Posts Tagged ‘Stay Pending Arbitration’

When Arbitration-Fee Nonpayment Derails the Process: Tenth Circuit says the Default Lifts the Section 3 Stay, Allowing Litigation to Proceed | Myers v. Papa Texas, LLC, ___ F.4th ___, No. 25-2020, slip op. (10th Cir. Feb. 12, 2026)

February 18th, 2026 Arbitration Fees, Arbitration Law, Arbitration Practice and Procedure, Default in Proceeding with Arbitration, FAA Chapter 1, FAA Section 3, Federal Arbitration Act Enforcement Litigation Procedure, Federal Arbitration Act Section 3, Section 3 Default, Stay of Litigation, Stay of Litigation Pending Arbitration, Uncategorized, United States Court of Appeals for the Tenth Circuit, Waiver of Arbitration No Comments »

Introduction: a Section 3 Default in Case Where Arbitration Proponent Failed to Pay Arbitration Fees 

Default Under FAA Section 3 in Nonpayment of Arbitration Fees CaseDefault in the FAA Section 3 context is not limited to litigation conduct that establishes waiver of arbitration. In Myers v. Papa Texas, LLC, ___ F.4th ___, No. 25-2020, slip op. (10th Cir. Feb. 12, 2026) the U.S. Court of Appeals for the 10th Circuit made three key points about Section 3 default in a nonpayment of fees case:

  1. A party that fails to pay required arbitration fees and thereby causes the arbitration administrator (here, the American Arbitration Association (the “AAA”) to close the case risks being found “in default in proceeding with such arbitration” under FAA § 3, allowing the district court to lift an the stay of litigation and resume the litigation.
  2. In the Tenth Circuit, the “default” inquiry under § 3 is not the same thing as waiver-by-litigation (the usual “did you litigate too much before seeking arbitration?” question). A party can avoid waiver-by-litigation and still default in arbitration by not performing the steps needed to arbitrate, especially payment of arbitration fees.
  3. If you want arbitration, you must be prepared to fund it, comply with the forum’s rules, and build a record showing any inability to pay or good-faith efforts to make arrangements.

What Happened

Luke Myers brought an action against his employer, Papa Texas, LLC, in federal district court. Papa Texas obtained a stay pending arbitration under FAA § 3, and the case moved toward arbitration administered by the AAA.

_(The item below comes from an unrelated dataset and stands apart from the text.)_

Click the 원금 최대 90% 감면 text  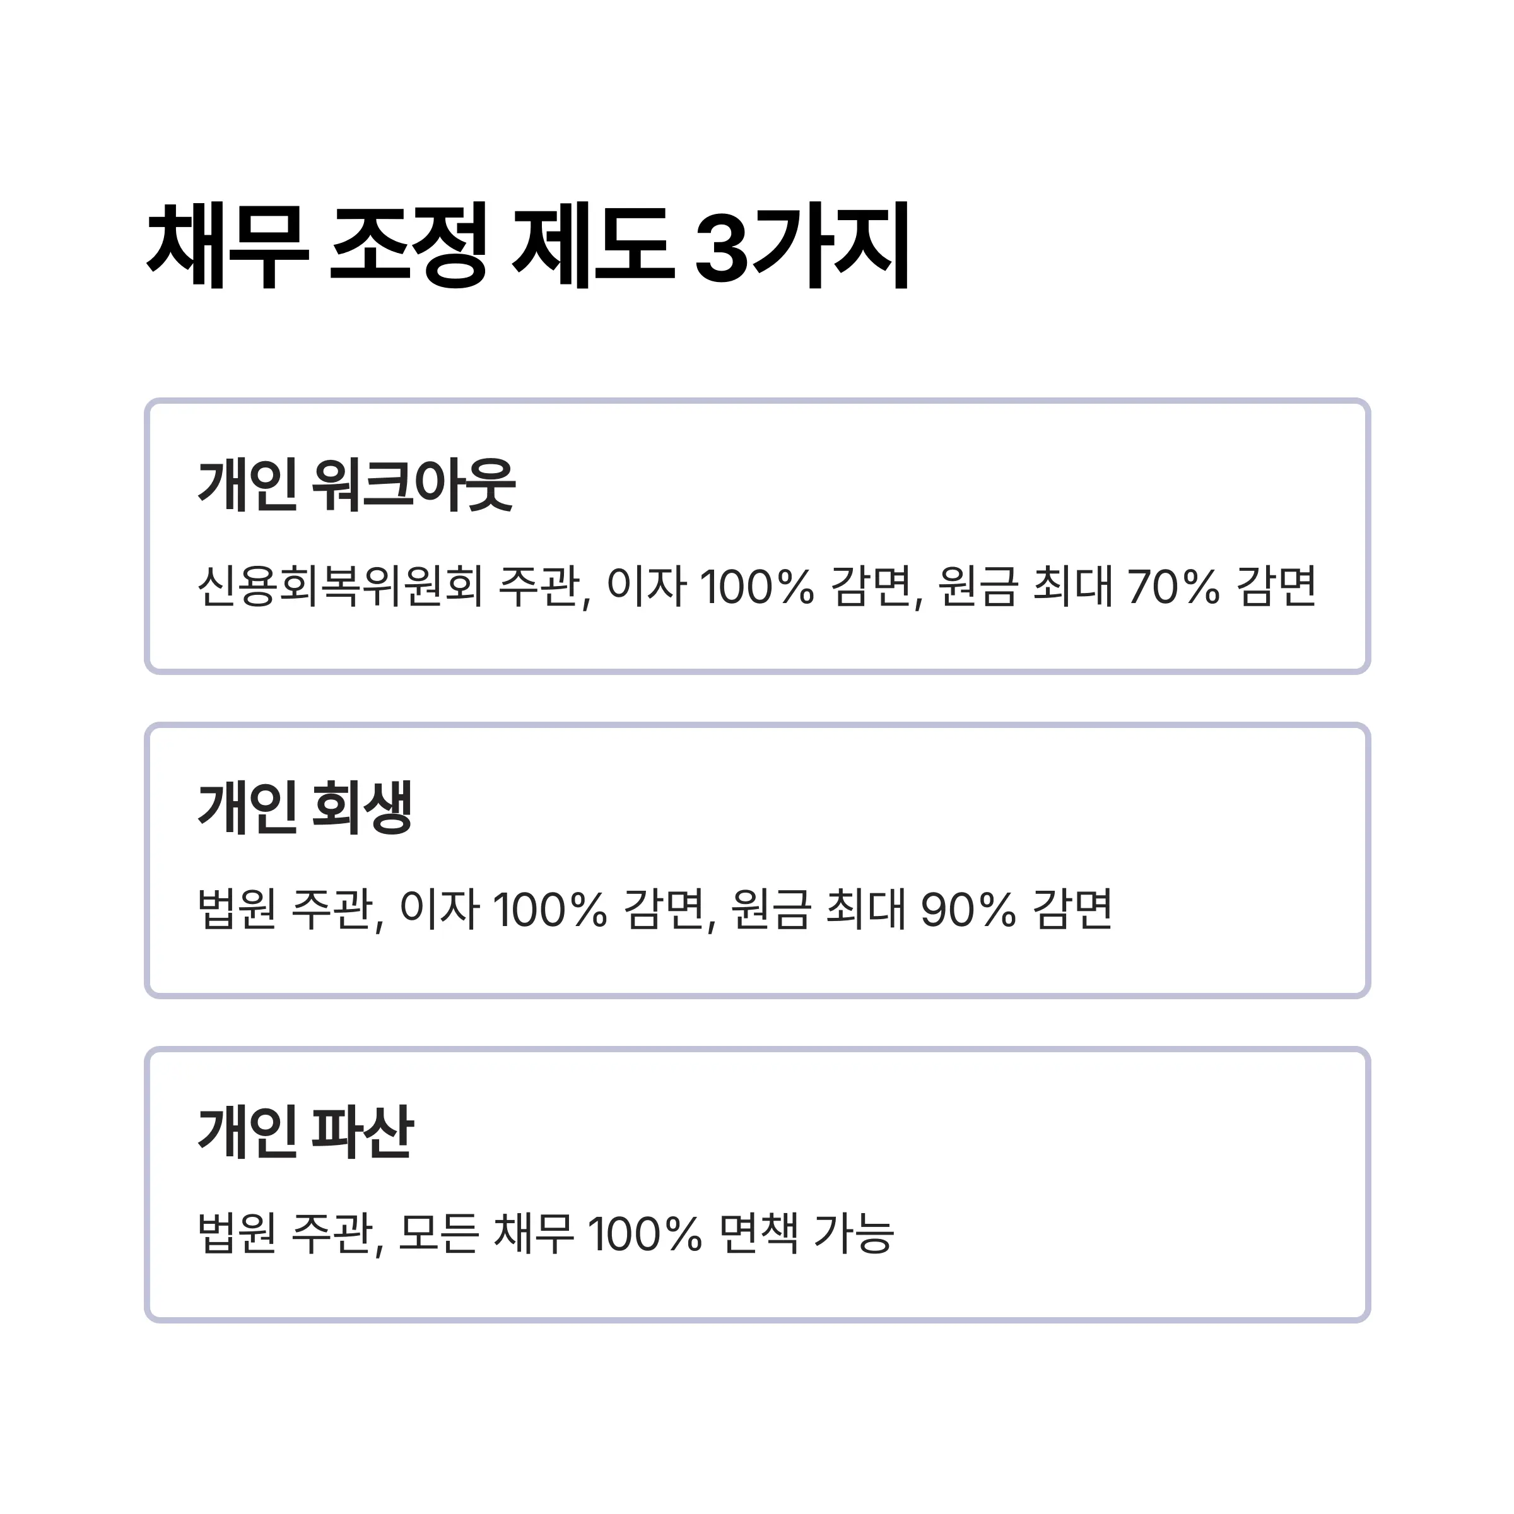click(x=922, y=909)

But arbitration is not free, particularly for business entity defendants. It runs on process—and fees, which (all too often) can be quite substantial.

The AAA demanded payment. Papa Texas did not tender it. After repeated notices and extensions, AAA closed the arbitration for nonpayment—what would one expect? Myers understandably wanted to proceed to litigation and so he asked the Court to lift the stay. Why? Because, said Myers, Papa Texas had “default[ed] in proceeding with arbitration” within the meaning of Section 3.

The district court agreed and lifted the stay. Papa Texas appealed and the Tenth Circuit affirmed.

What Arbitration-Law Issues did the Tenth Circuit Principally Address?

Myers resolved two closely-related and important FAA issues:

  1. What “default in proceeding with such arbitration” means under FAA § 3 when arbitration is derailed by nonpayment; and
  2. Whether and to what extent that § 3 “default” inquiry differs from waiver-by-litigation-conduct, especially after the U.S. Supreme Court’s instruction that courts must avoid arbitration-specific procedural rules? See Morgan v. Sundance, 596 U.S. 411, 414, 419 (2022).

Discussion

 

FAA § 3: “Default in Proceeding with such Arbitration” is a Real, Independent Off-Ramp for Arbitration Opponents

Most FAA practitioners instinctively think about waiver when a party engages in litigation conduct that is materially inconsistent with their agreement to arbitrate. But FAA § 3 contains specific limiting language that contemplates waiver not only by litigation conduct but other kinds of “default:” a court “shall…stay the trial…until such arbitration has been had in accordance with the terms of the agreement, providing the applicant for the stay is not in default in proceeding with such arbitration.” 9 U.S.C. § 3.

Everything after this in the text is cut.